Rezoom.SQL icon indicating copy to clipboard operation
Rezoom.SQL copied to clipboard
verified publisher icon fsprojects

Error in dynamicCommand

Open rkosafo opened this issue 7 years ago • 1 comments

Using the examples on the dynamic sql page

This works

type ExampleQueryResult =
    {   Id : int
        Name : string
        Email: string
    }

let exampleCommand (id : int) (nameSearch : string) =
    dynamicCommand<ExampleQueryResult>
        [|  sql "SELECT Id, Name, Email FROM USERS"
            sql " WHERE Id = "
            arg id
            sql " OR Name LIKE "
            arg ("%" + nameSearch + "%")
        |]

This fails

type MyMostlyStaticQuery = SQL<"""
    SELECT Id, Name, Email FROM USERS
    WHERE unsafe_inject_raw(@dynSql)
""">

let exampleCommand2 (id : int) (nameSearch : string) =
    let exampleSql =
        [|  sql "Id = "
            arg id
            sql " OR Name LIKE "
            arg ("%" + nameSearch + "%")
        |]
    MyMostlyStaticQuery.Command(dynSql = exampleSql)
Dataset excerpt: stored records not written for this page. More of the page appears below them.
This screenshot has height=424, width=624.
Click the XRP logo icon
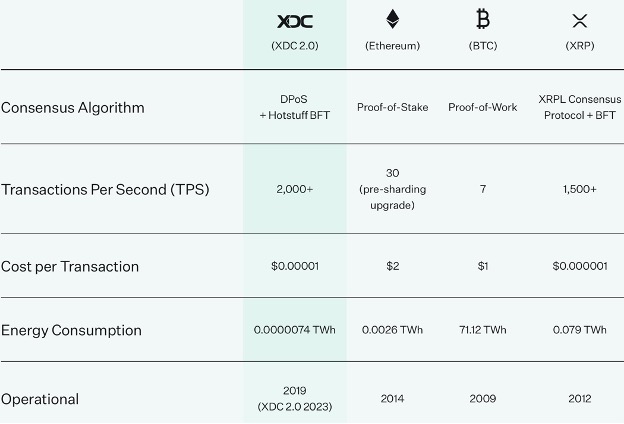[580, 21]
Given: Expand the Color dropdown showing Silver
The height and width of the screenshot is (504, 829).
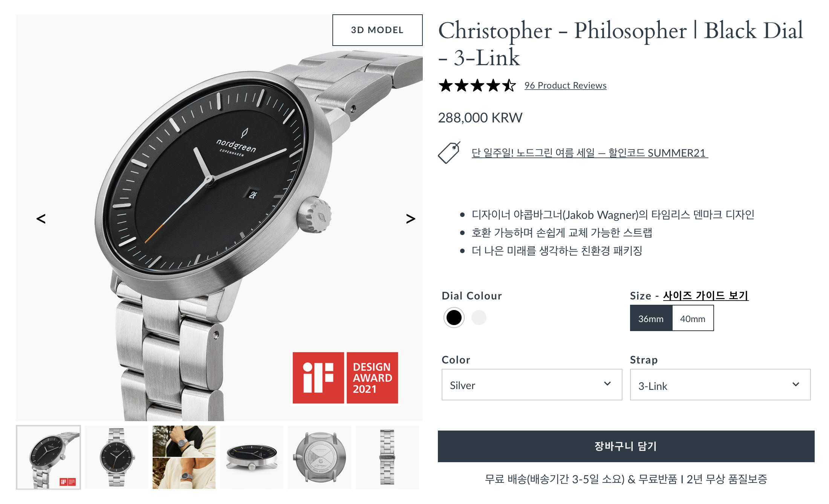Looking at the screenshot, I should (x=532, y=385).
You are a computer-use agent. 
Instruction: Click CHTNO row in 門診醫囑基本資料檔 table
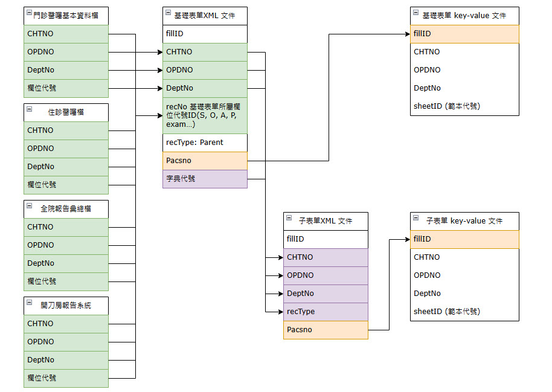coord(66,34)
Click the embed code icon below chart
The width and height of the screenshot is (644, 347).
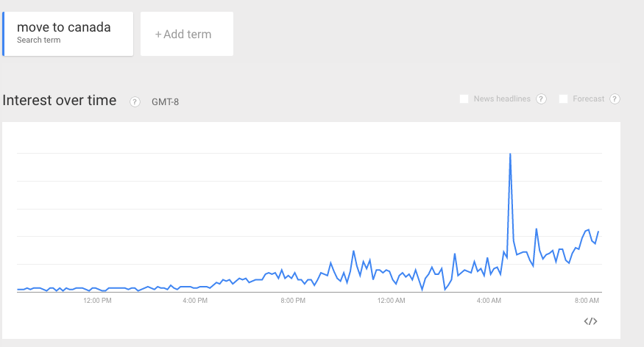(x=590, y=321)
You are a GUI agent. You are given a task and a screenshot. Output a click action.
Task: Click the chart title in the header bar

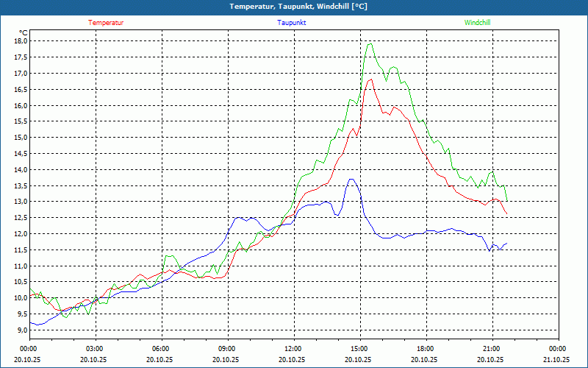[293, 7]
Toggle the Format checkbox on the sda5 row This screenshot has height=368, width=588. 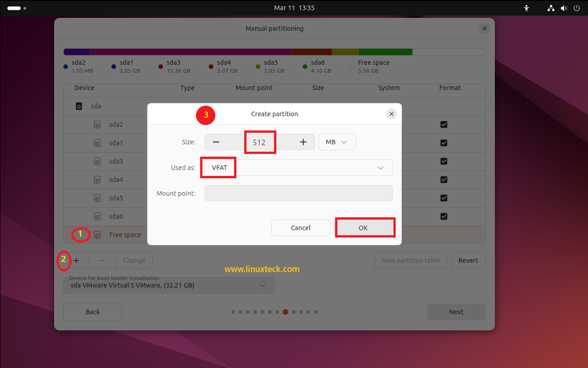[443, 198]
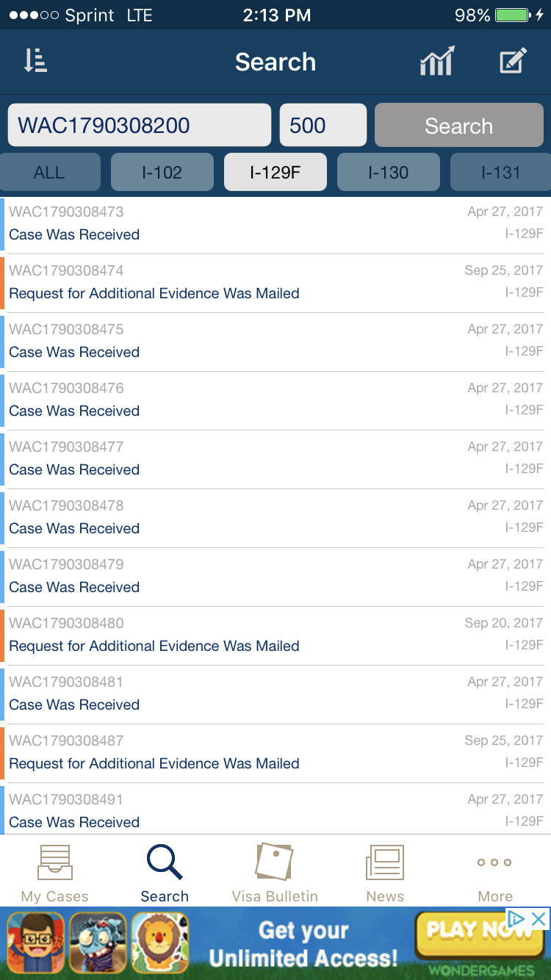Open the More options tab

[494, 873]
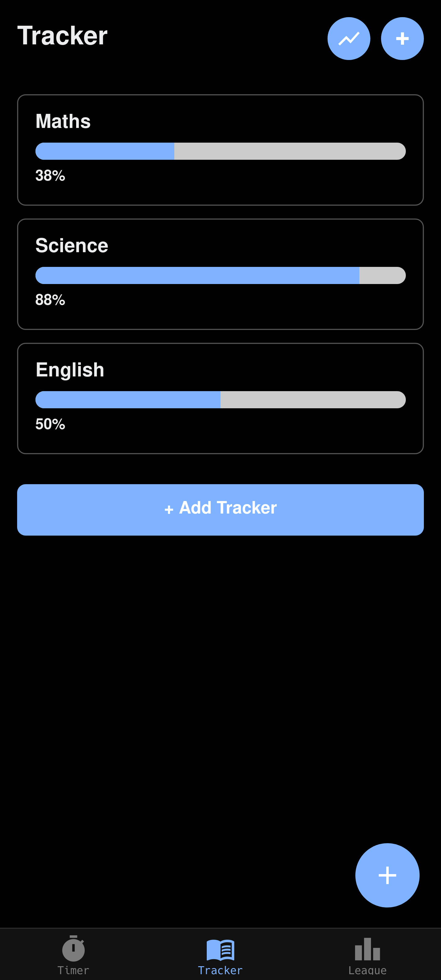The height and width of the screenshot is (980, 441).
Task: Click the plus icon at top right
Action: coord(402,38)
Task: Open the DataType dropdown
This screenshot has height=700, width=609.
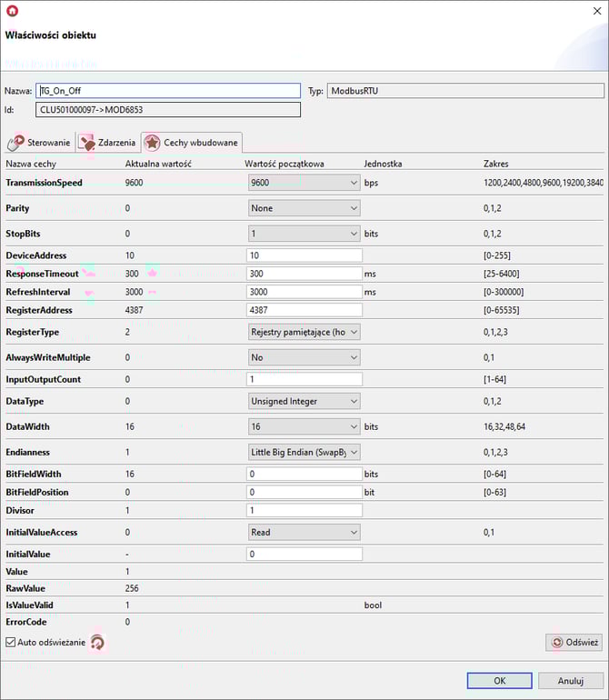Action: [305, 401]

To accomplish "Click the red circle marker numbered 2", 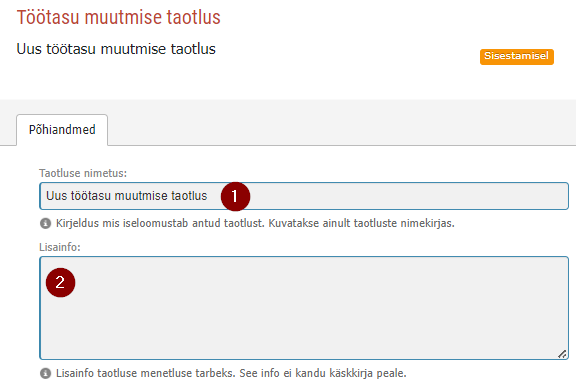I will [60, 283].
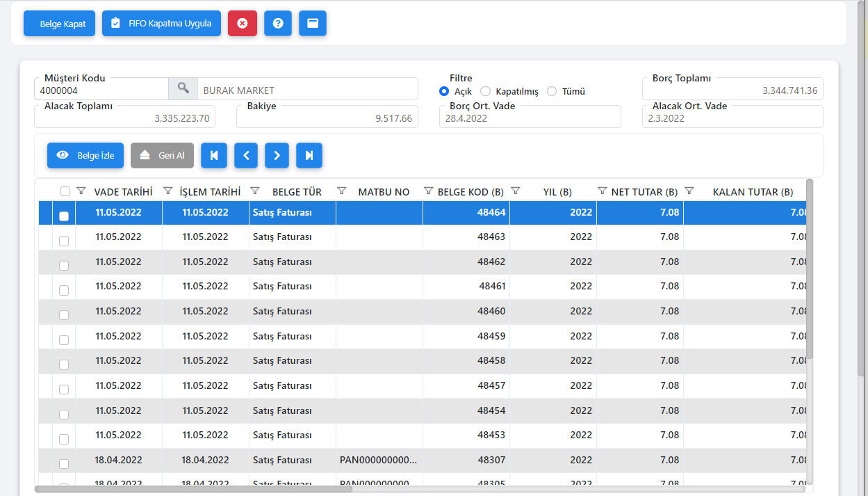Jump to first record arrow icon

coord(214,156)
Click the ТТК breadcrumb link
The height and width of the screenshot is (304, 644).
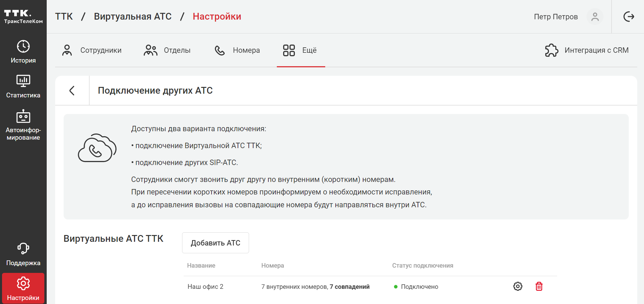click(x=64, y=17)
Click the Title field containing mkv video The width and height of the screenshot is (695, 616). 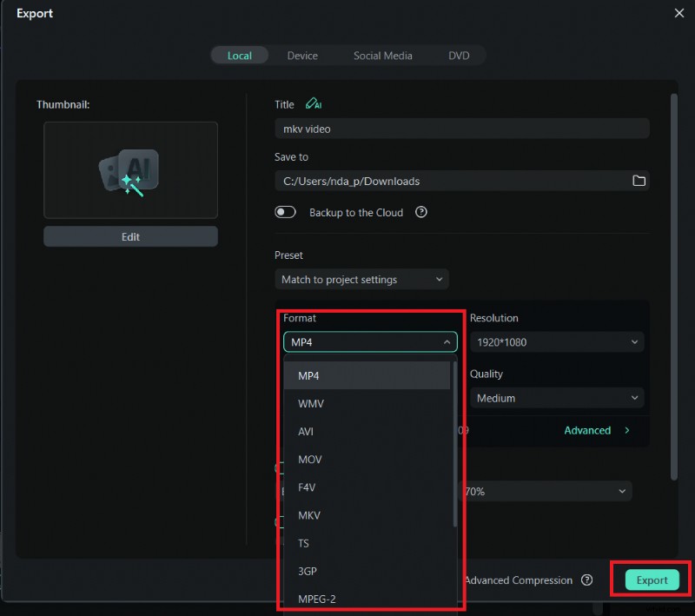[461, 129]
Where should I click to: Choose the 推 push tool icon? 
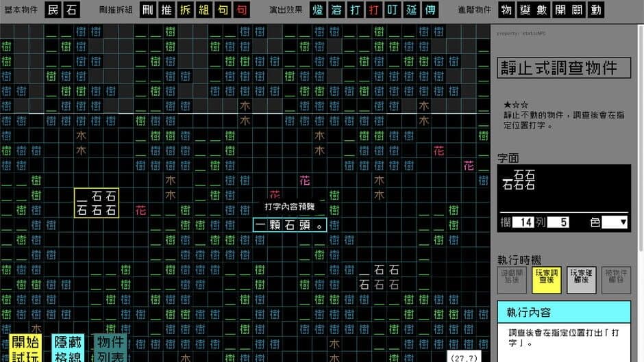tap(167, 10)
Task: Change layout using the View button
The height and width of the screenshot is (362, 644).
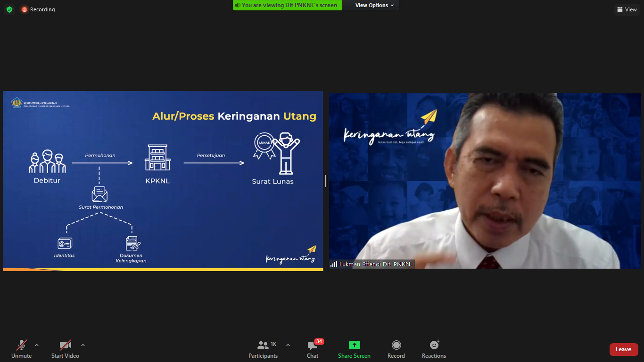Action: coord(627,9)
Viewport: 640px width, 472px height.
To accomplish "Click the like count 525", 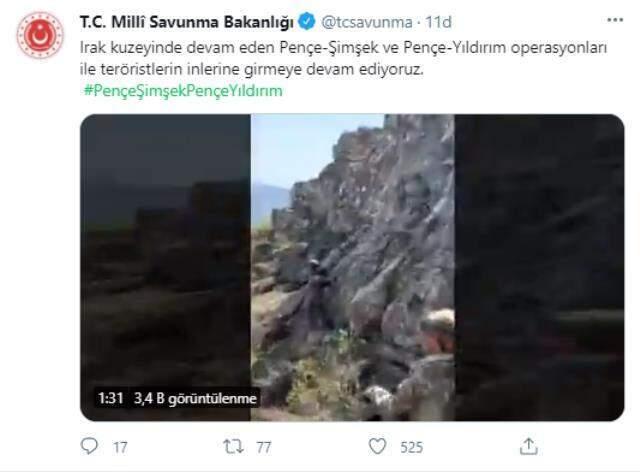I will [x=411, y=448].
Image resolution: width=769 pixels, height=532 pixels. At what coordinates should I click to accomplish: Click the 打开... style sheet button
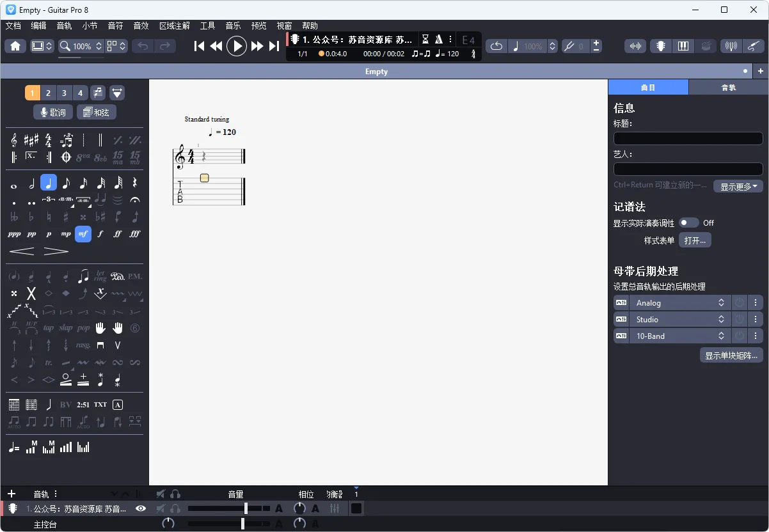pyautogui.click(x=695, y=240)
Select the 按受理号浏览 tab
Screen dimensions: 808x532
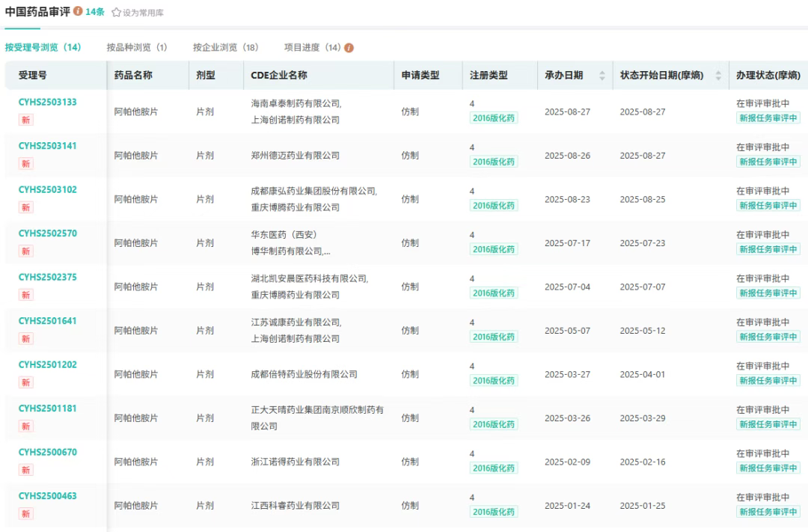pyautogui.click(x=43, y=47)
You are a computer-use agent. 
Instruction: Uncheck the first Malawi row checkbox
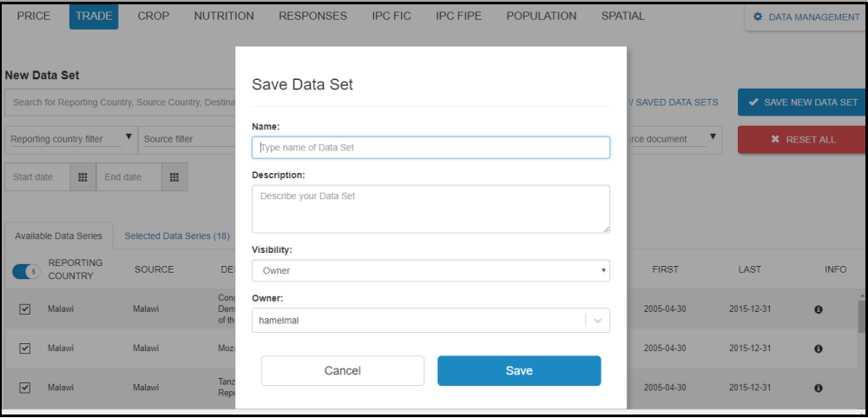point(25,309)
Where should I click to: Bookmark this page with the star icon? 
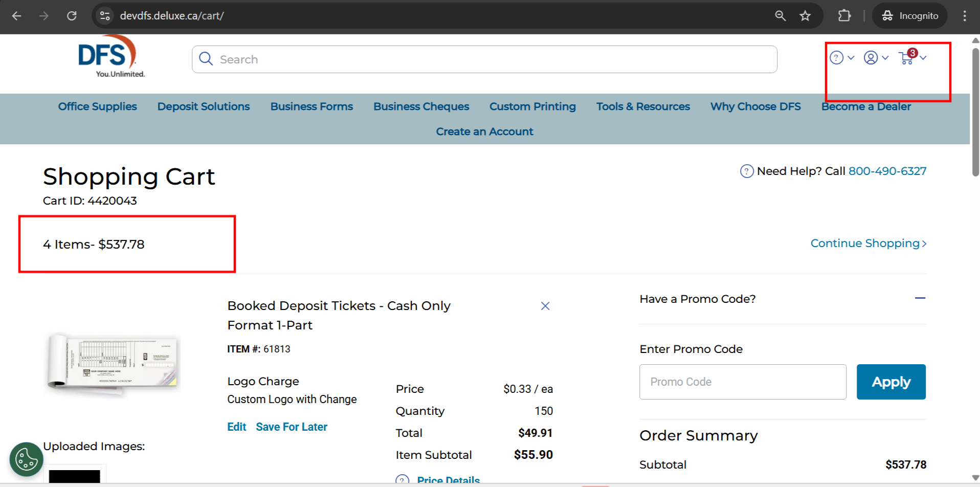805,16
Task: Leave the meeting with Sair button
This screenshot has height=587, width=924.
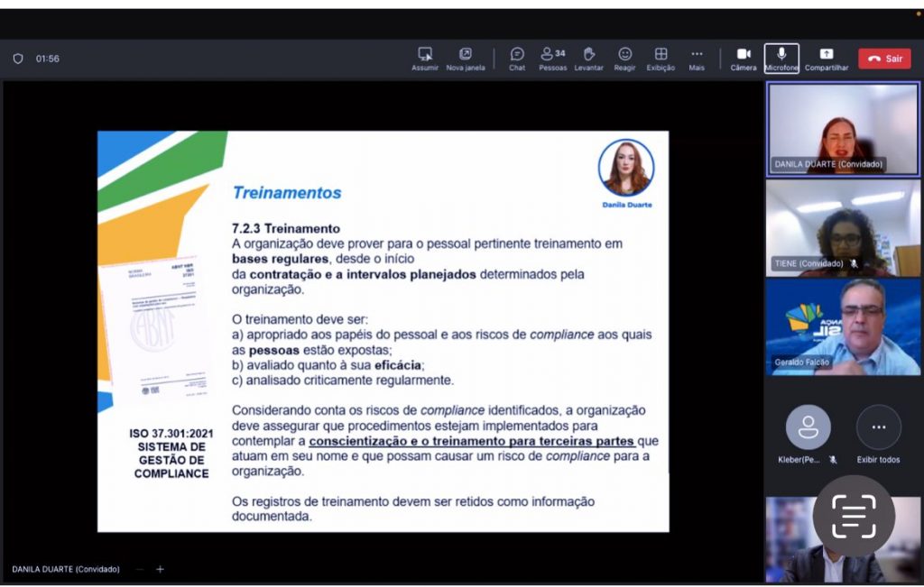Action: (884, 59)
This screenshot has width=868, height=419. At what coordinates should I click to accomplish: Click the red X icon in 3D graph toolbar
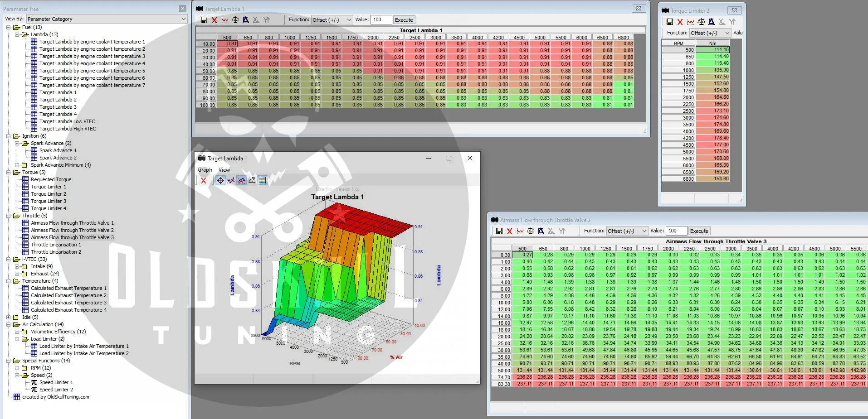tap(203, 181)
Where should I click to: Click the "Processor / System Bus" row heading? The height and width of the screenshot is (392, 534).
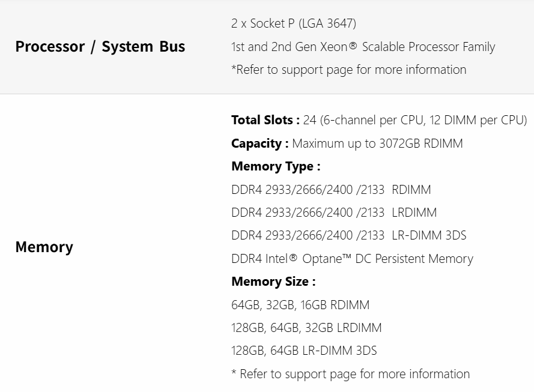coord(100,47)
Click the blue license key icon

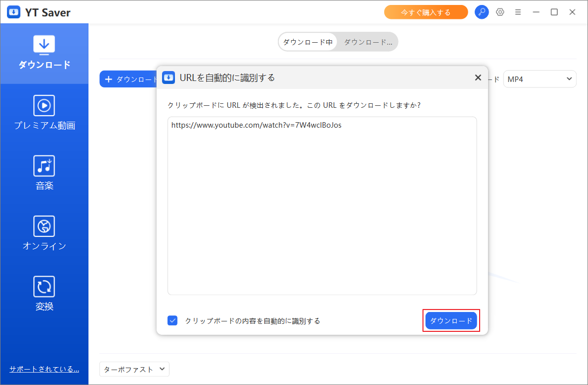pyautogui.click(x=482, y=11)
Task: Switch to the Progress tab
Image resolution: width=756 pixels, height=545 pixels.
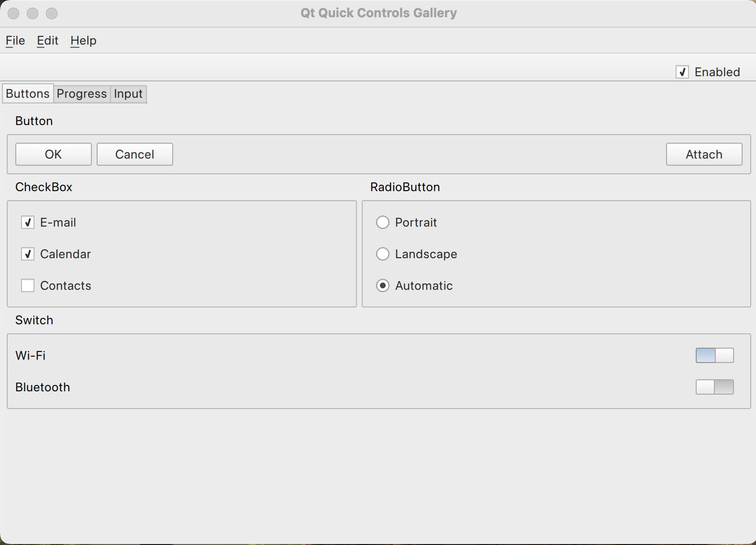Action: click(82, 94)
Error is Incorrect syntax near '<'.

Calling the above 2 examples with args 1 and "Mojo", it appears the fragments for exampleCommand2 is invalid as below

Example 1 Fragments

[|CommandText "SELECT Id, Name, Email FROM USERS"; CommandText " WHERE Id = ";
  InlineParameter (Int32,1); CommandText " OR Name LIKE ";
  InlineParameter (String,"%Mojo%")|]

Example 2 Fragments

 [|CommandText "SELECT"; LineBreak; Indent; CommandText "[USERS].[Id]"; LineBreak; 
   CommandText ", [USERS].[Name]"; LineBreak; CommandText ", [USERS].[Email]"; 
   Outdent; LineBreak; CommandText "FROM "; Indent; CommandText "[USERS]"; 
   Outdent; LineBreak; CommandText "WHERE "; Indent; CommandText "(("; 
   Parameter 0; CommandText ")<>0)"; Outdent; CommandText ";"; LineBreak|]

Is there a way to log or capture the final sql statement that is executed? Is this error from the usage or a bug?

rkosafo avatar Sep 30 '18 16:09 rkosafo

This is happening because of a quirk in the translation to T-SQL.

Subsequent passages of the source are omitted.